++++ SOURCE DATA ++++

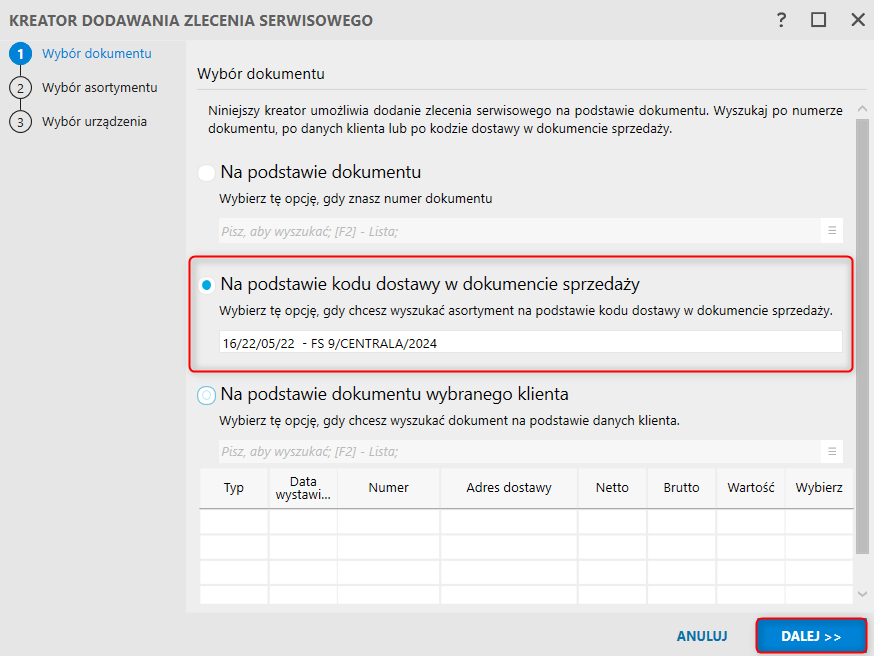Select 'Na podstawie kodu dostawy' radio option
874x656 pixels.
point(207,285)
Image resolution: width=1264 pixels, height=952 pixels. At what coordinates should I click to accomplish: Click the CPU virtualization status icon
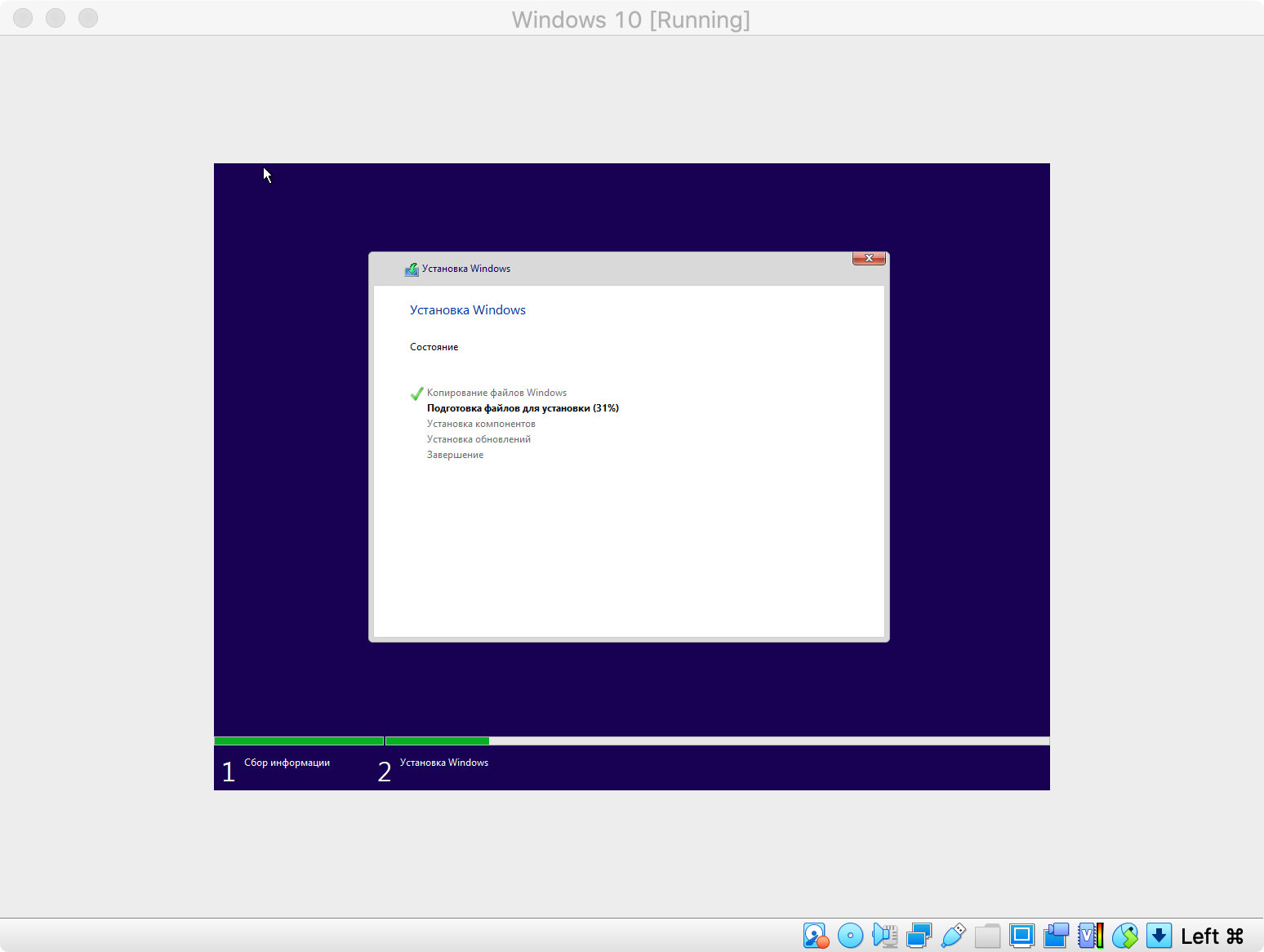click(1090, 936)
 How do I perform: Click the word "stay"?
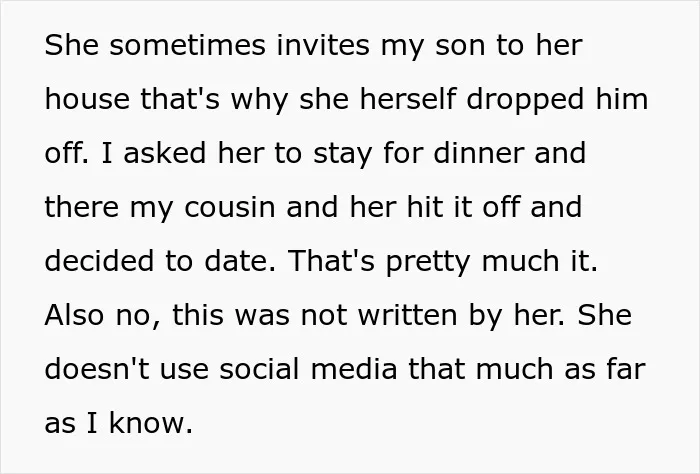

++++

▶ _WORK TO BE COMPLETED_:
Restate, word for word, each line from the line containing "Image resolution: width=1264" through the end of the entries above; the pictures are not part of the copy.

▶ _TASK RESULT_:
Image resolution: width=1264 pixels, height=952 pixels. At what coordinates should I click to accomplish: Click the CPU virtualization status icon
click(1090, 936)
 How do I perform: Click the word "stay"?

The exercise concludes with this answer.